▶ _ASSIGNED TASK_
Can you write out every line from the start of the records below through the line containing "Mein Konto (31, 2212)", leaving out any pictures?

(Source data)
****************
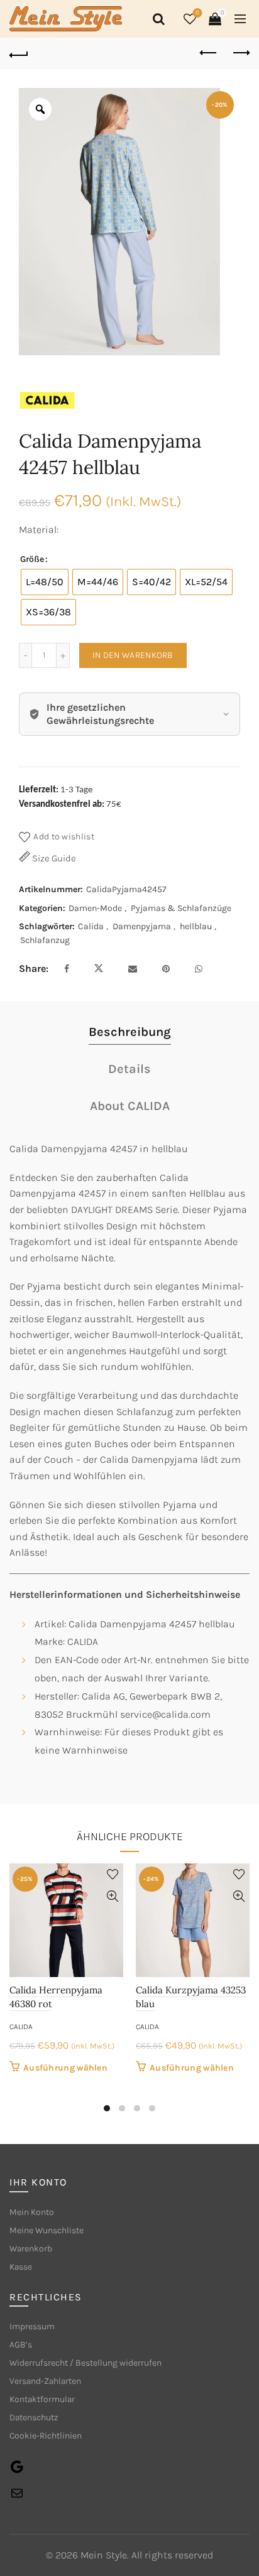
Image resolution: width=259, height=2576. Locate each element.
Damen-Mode (95, 908)
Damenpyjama (142, 926)
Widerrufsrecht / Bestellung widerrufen (85, 2363)
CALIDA (21, 2026)
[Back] (19, 53)
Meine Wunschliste (46, 2230)
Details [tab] (129, 1069)
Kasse (20, 2266)
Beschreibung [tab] (130, 1032)
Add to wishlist (63, 836)
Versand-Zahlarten (45, 2381)
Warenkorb (30, 2248)
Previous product (208, 53)
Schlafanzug (45, 940)
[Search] (156, 18)
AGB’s (20, 2344)
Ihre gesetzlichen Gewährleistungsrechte (100, 714)
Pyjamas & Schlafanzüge (181, 908)
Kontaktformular (42, 2399)
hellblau (196, 926)
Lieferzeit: (38, 790)
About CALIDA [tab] (130, 1106)
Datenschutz (33, 2417)
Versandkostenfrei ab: (61, 804)
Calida (91, 926)
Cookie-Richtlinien (45, 2435)
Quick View (112, 1896)
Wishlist (197, 12)
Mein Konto (31, 2212)
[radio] (44, 582)
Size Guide (53, 858)
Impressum (32, 2326)
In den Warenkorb (133, 655)
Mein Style (103, 2555)
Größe (32, 559)
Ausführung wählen (65, 2067)
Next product (240, 53)
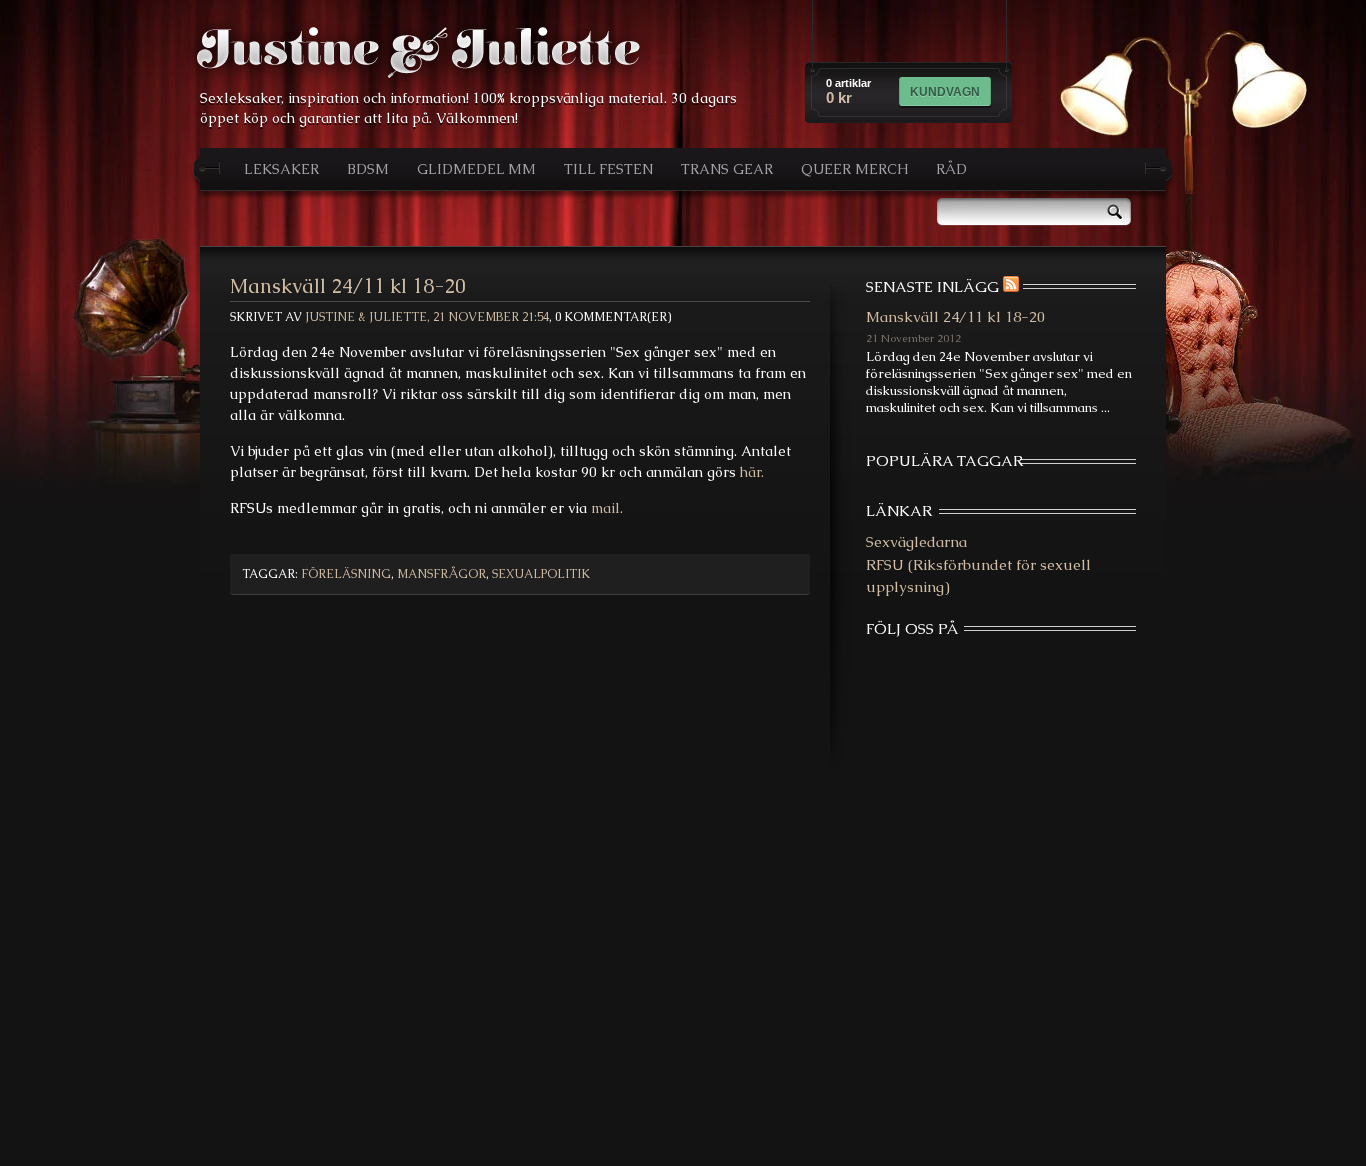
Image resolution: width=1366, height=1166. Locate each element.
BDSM (368, 169)
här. (752, 472)
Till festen (608, 169)
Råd (951, 169)
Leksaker (281, 169)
****************
▶ _REPLY_
Image resolution: width=259, height=2576. Locate each element.
Damen-Mode (95, 908)
Damenpyjama (142, 926)
Widerrufsrecht / Bestellung widerrufen (85, 2363)
CALIDA (21, 2026)
[Back] (19, 53)
Meine Wunschliste (46, 2230)
Details [tab] (129, 1069)
Kasse (20, 2266)
Beschreibung [tab] (130, 1032)
Add to wishlist (63, 836)
Versand-Zahlarten (45, 2381)
Warenkorb (30, 2248)
Previous product (208, 53)
Schlafanzug (45, 940)
[Search] (156, 18)
AGB’s (20, 2344)
Ihre gesetzlichen Gewährleistungsrechte (100, 714)
Pyjamas & Schlafanzüge (181, 908)
Kontaktformular (42, 2399)
hellblau (196, 926)
Lieferzeit: (38, 790)
About CALIDA [tab] (130, 1106)
Datenschutz (33, 2417)
Versandkostenfrei ab: (61, 804)
Calida (91, 926)
Cookie-Richtlinien (45, 2435)
Quick View (112, 1896)
Wishlist (197, 12)
Mein Konto (31, 2212)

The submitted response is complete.